HULLS was collaboratively prepared by Tiura and Seth Dickerman. Together, these two artists transformed a series of low-resolution files into large-format exhibition prints of the highest quality: a testament what one can create using modern photographic technology.

Seth Dickerman Owner and artist

Orchestrating Light: Seth Dickerman Talks About His Passion for Printmaking

Below is an interview between Seth Dickerman (lab founder) and Jon Wollenhaupt (client and award-winning photographer). The images that accompany the interview were a collaborative process between Jon and Seth.

"Seth Dickerman is a master manipulator of the wide spectrum of light densities that reflect off the surface of a photographic print and enter into our field of vision."

His singular intent in making prints is to bring out the best an image has to offer, which means giving an image the ability to hold our attention, to engage us, and to allow us to discover something about an image that is meaningful and significant.

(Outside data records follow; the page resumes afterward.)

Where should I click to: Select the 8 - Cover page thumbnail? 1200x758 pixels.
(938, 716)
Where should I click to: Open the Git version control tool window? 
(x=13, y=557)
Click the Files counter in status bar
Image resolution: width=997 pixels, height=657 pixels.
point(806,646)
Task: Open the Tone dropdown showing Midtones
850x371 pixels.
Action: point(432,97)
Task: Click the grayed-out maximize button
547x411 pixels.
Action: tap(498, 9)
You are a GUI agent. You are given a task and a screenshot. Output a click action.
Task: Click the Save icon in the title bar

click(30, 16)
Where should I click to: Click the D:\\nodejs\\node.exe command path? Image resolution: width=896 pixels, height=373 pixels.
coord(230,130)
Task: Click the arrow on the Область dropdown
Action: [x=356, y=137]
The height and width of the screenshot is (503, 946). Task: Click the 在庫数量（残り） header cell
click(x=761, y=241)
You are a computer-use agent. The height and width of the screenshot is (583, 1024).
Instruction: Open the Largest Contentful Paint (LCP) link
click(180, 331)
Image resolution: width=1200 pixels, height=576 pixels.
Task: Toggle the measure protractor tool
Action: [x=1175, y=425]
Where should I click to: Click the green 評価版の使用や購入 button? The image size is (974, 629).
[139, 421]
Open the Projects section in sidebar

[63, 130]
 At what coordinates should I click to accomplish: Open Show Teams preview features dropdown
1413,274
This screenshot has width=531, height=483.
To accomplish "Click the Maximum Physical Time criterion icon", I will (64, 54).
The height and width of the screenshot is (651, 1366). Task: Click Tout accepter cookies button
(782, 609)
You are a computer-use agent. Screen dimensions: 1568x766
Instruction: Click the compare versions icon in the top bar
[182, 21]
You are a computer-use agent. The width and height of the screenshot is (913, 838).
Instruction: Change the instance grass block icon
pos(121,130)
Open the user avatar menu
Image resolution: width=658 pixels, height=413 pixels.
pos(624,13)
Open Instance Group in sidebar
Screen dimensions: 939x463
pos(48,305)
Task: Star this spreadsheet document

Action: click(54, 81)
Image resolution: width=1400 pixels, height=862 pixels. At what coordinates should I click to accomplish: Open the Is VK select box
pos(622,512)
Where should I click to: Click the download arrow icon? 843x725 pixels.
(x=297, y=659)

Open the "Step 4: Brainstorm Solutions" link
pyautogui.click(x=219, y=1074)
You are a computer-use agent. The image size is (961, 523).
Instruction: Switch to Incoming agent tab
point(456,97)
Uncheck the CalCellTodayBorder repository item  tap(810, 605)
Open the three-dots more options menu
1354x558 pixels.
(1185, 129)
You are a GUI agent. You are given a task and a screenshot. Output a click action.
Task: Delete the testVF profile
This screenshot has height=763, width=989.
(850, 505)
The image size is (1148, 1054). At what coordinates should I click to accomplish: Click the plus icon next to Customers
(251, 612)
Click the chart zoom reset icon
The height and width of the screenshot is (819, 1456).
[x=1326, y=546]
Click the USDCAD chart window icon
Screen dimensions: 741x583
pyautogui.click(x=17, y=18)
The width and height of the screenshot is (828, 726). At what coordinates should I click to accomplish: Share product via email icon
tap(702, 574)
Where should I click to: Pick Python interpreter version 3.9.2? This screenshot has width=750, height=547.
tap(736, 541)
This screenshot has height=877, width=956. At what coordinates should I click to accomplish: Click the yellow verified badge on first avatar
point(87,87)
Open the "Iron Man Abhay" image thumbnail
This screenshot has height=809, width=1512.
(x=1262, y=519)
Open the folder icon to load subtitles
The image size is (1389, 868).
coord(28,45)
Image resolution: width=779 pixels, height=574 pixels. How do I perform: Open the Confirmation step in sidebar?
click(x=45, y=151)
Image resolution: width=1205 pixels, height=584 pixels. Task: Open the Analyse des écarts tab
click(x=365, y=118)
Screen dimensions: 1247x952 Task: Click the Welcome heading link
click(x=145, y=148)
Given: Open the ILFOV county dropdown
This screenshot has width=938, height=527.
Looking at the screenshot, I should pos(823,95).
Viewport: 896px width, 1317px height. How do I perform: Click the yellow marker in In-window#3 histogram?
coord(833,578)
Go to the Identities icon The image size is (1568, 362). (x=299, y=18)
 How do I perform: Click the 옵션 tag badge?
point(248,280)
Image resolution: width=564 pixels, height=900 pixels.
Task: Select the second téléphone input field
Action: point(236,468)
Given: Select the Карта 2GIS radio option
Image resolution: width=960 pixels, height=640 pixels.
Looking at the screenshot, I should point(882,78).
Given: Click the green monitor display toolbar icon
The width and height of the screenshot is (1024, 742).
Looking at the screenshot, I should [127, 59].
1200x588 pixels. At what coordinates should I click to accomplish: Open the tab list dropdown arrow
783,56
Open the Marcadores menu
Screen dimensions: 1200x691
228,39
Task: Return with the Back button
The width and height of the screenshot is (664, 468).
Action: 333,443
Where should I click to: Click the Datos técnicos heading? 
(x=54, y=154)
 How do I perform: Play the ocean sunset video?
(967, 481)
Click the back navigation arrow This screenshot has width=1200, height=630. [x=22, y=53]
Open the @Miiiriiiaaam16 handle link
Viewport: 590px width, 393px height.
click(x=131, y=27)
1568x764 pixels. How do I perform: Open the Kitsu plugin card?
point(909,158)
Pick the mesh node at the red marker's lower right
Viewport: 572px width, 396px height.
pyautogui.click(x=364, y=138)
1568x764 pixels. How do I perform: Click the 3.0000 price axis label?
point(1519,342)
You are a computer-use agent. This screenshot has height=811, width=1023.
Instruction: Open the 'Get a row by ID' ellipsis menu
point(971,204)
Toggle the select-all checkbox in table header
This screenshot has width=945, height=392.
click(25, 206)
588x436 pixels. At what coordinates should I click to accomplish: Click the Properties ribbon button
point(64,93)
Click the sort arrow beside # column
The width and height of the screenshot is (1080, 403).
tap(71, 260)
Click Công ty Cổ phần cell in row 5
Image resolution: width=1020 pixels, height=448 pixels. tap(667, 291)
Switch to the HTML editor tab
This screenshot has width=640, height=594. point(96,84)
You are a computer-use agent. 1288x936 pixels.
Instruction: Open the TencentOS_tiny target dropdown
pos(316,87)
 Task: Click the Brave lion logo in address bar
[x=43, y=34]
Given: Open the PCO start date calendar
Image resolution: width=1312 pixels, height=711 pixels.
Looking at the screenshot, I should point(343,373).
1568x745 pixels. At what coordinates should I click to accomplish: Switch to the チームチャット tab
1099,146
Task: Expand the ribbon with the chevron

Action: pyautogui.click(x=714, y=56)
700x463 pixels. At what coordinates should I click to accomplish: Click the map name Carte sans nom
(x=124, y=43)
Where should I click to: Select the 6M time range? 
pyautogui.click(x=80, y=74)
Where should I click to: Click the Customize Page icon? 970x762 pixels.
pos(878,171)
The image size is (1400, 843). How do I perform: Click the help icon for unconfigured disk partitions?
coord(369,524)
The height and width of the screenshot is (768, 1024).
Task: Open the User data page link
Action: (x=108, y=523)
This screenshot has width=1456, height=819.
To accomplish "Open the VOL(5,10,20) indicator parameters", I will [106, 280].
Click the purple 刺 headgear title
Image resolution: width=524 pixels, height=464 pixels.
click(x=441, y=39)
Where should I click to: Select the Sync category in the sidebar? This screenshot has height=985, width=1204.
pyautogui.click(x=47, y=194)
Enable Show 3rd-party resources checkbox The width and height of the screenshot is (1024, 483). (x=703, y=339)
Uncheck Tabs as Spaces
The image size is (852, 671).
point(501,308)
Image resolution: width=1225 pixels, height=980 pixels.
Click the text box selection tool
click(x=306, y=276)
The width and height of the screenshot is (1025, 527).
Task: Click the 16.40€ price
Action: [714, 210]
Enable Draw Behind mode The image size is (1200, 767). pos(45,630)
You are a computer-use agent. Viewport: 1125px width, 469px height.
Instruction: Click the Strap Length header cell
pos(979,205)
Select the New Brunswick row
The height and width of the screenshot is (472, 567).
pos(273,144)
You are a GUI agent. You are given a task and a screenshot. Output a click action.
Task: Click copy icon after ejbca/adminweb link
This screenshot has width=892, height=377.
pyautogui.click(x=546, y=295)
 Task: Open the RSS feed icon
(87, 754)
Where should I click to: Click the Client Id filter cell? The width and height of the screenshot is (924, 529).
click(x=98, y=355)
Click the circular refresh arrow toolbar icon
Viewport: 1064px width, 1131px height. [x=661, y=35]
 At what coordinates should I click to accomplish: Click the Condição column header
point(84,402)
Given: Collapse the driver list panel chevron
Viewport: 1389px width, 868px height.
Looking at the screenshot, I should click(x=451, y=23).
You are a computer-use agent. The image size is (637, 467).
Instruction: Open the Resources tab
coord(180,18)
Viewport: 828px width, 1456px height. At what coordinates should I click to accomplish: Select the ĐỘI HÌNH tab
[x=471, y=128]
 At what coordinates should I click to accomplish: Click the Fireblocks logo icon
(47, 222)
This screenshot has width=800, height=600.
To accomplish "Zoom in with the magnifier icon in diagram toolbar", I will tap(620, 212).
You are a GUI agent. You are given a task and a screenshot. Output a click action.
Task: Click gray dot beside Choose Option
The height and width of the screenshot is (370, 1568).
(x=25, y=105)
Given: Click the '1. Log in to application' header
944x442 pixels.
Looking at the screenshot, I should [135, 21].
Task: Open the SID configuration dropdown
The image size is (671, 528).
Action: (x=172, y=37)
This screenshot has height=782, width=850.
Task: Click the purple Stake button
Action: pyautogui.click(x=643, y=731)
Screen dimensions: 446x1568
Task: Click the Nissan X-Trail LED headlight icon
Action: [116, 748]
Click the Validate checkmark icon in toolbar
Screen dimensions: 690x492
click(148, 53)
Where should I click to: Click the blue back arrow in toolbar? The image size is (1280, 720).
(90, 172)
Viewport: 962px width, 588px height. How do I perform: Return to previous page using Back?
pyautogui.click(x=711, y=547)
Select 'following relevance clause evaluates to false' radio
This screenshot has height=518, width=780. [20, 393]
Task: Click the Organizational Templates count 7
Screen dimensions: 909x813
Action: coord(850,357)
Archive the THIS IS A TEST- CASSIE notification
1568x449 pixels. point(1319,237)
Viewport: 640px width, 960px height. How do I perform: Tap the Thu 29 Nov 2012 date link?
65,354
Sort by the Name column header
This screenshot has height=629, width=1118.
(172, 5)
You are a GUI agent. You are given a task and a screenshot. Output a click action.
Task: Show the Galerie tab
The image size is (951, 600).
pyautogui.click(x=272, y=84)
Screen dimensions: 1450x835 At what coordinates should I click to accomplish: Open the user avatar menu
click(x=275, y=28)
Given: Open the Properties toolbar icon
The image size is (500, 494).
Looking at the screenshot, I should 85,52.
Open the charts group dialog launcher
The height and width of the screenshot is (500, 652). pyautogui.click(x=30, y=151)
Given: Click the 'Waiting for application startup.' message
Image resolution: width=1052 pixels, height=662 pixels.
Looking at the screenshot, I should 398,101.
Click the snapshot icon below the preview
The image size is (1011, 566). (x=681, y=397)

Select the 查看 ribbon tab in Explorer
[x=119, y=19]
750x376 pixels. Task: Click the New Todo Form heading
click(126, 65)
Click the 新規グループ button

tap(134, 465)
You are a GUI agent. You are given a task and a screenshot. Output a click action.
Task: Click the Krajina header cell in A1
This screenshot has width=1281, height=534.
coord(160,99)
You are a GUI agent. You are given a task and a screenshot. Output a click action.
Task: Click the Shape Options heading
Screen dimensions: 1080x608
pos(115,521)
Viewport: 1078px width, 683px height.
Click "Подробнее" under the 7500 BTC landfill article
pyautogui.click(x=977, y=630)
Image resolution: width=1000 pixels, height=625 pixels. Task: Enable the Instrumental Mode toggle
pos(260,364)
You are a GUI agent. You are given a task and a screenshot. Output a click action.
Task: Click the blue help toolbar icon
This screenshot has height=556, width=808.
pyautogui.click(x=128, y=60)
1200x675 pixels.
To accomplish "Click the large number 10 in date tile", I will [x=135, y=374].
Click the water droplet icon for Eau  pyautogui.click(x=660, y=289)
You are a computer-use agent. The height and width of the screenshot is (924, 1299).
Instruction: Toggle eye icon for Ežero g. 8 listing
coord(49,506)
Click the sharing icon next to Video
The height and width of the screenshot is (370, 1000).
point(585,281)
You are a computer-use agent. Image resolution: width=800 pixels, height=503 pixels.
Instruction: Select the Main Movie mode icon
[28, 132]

Working from his shop in San Francisco’s SOMA district, Seth has printed the work of legendary figures like Dorothea Lange and renowned rock ‘roll photographers Ethan Russell, Jim Marshall, Bob Seideman, and others. He is also an accomplished photographer—is there a master printmaker who isn’t? Recently, he exhibited an attention-grabbing body of work titled “Currency,” which is a study of U.S. presidential portraits found on coins and bills. Seth refers to these images as “history books in disguise.” Read more about this work.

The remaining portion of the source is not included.